Pixel coordinate grounding data:
--------

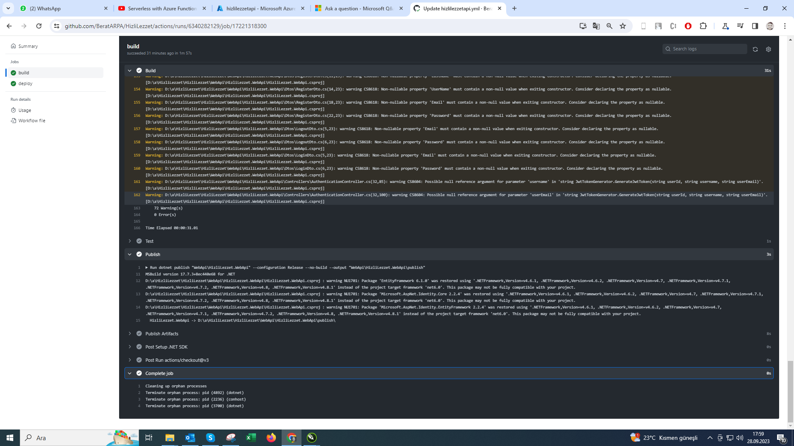Switch to the WhatsApp tab
This screenshot has height=446, width=794.
[62, 8]
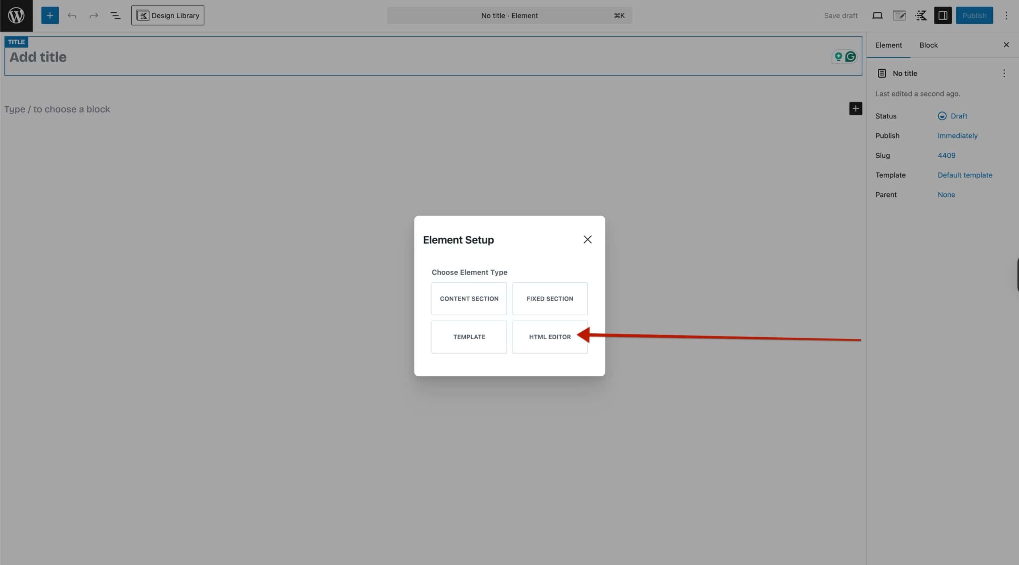
Task: Click the Undo arrow icon
Action: coord(72,16)
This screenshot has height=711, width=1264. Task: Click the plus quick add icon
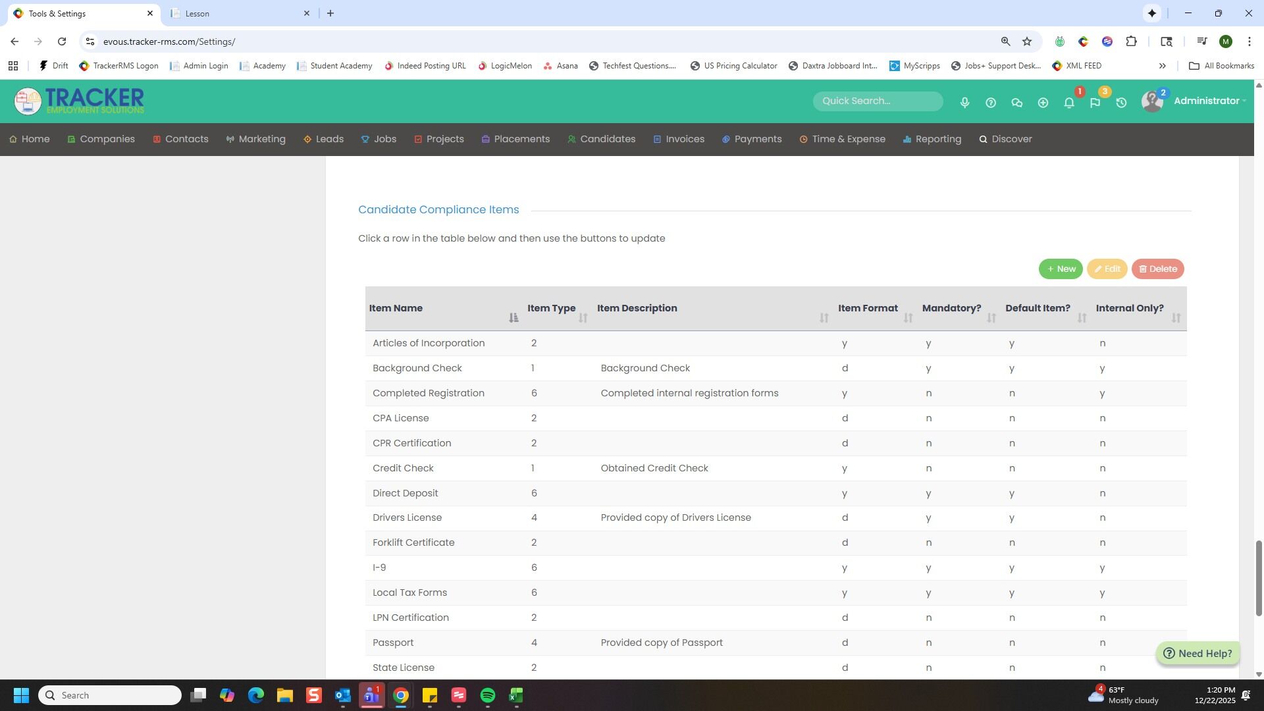1043,103
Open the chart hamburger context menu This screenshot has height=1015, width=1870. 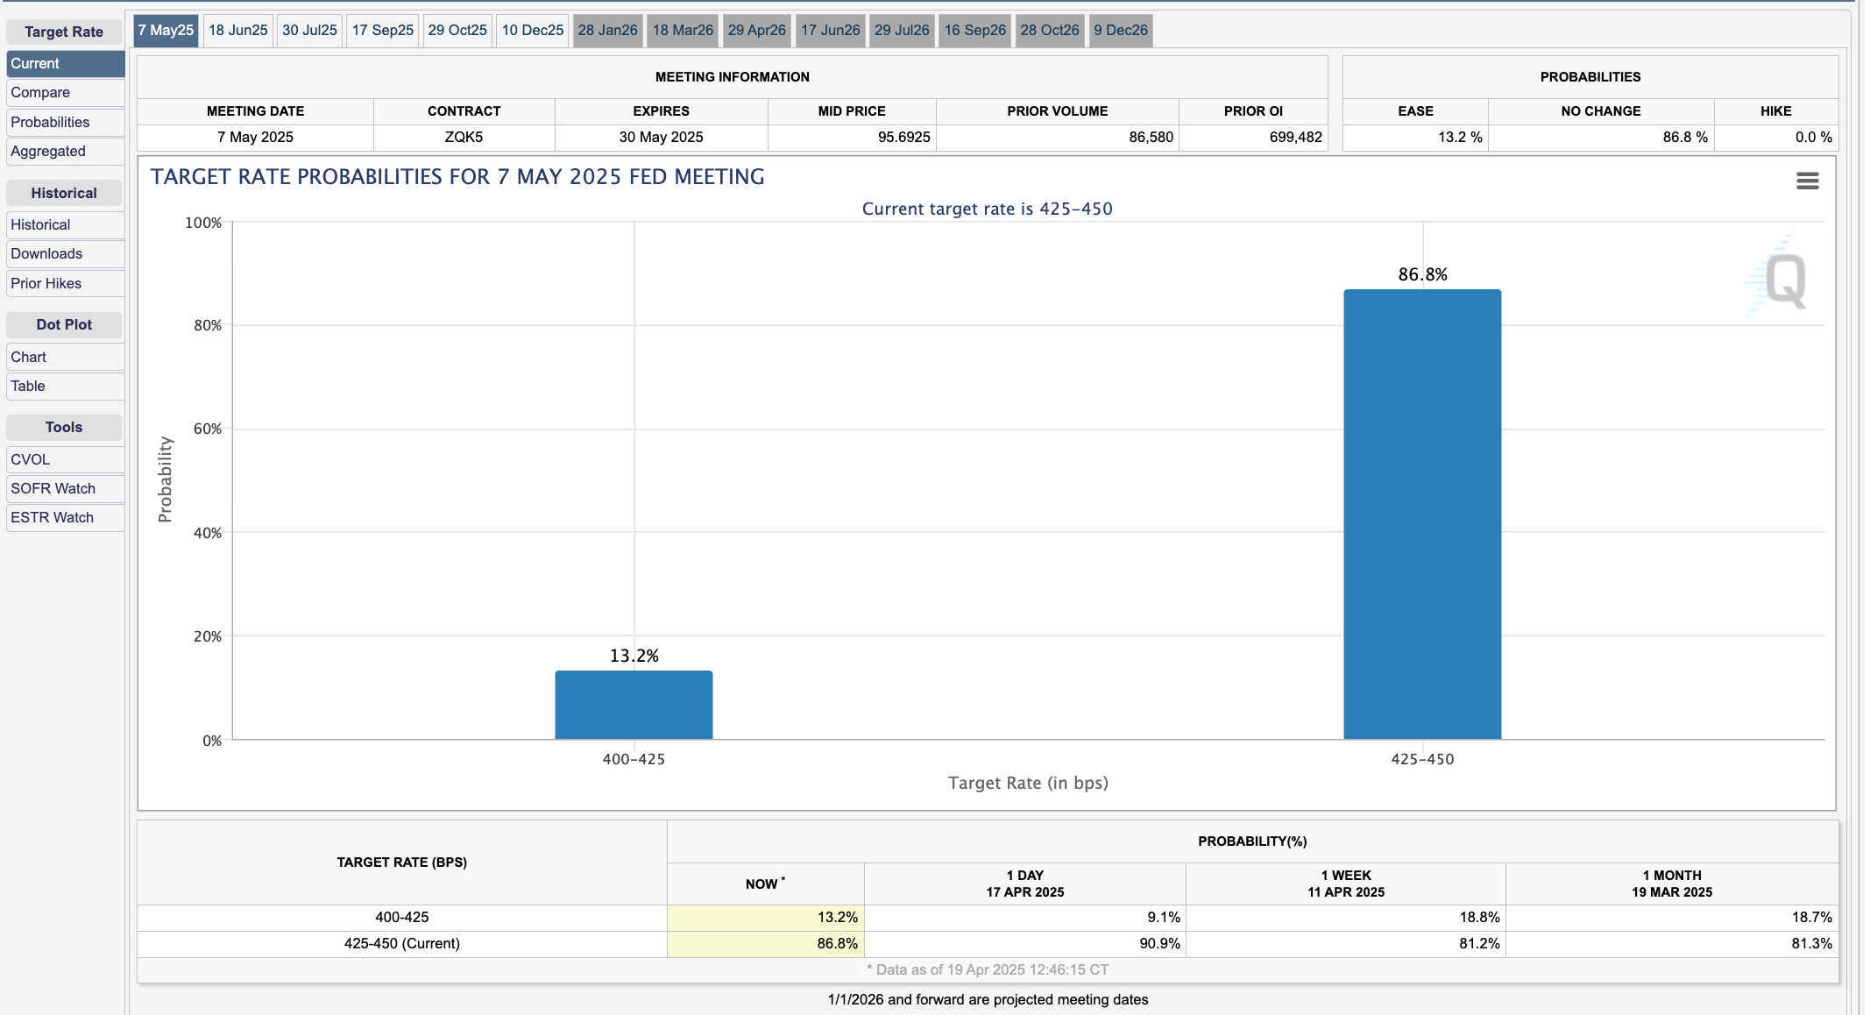(x=1807, y=181)
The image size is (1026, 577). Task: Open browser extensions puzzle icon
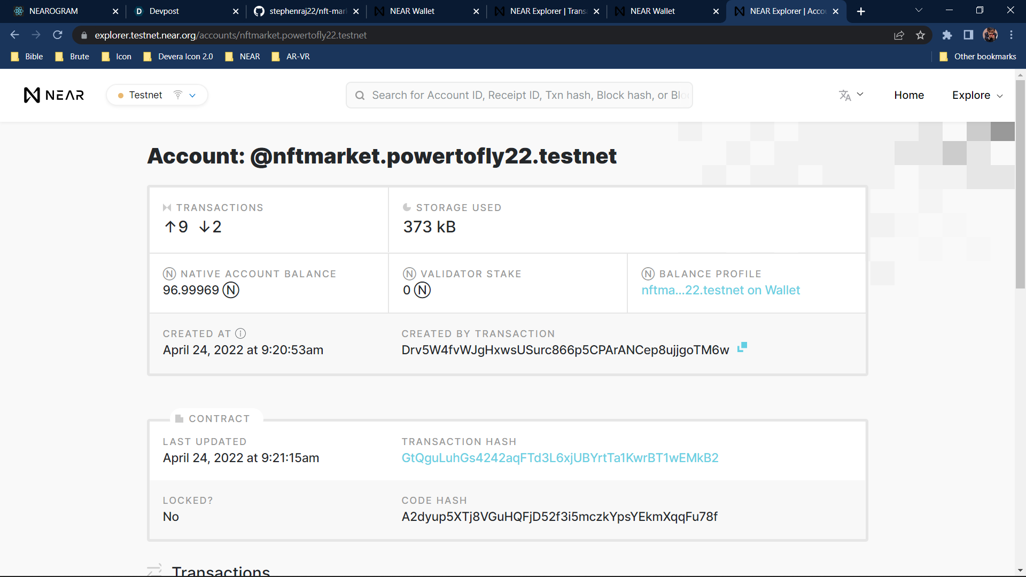point(947,35)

--------

* DIRECTIONS FOR THIS TASK: Output nothing except the lines from the one containing "The image size" through the final line of the entries, repeated exactly and free of pictures.

* REPLY TO THE EXERCISE:
The image size is (1026, 577). Task: Open browser extensions puzzle icon
point(947,35)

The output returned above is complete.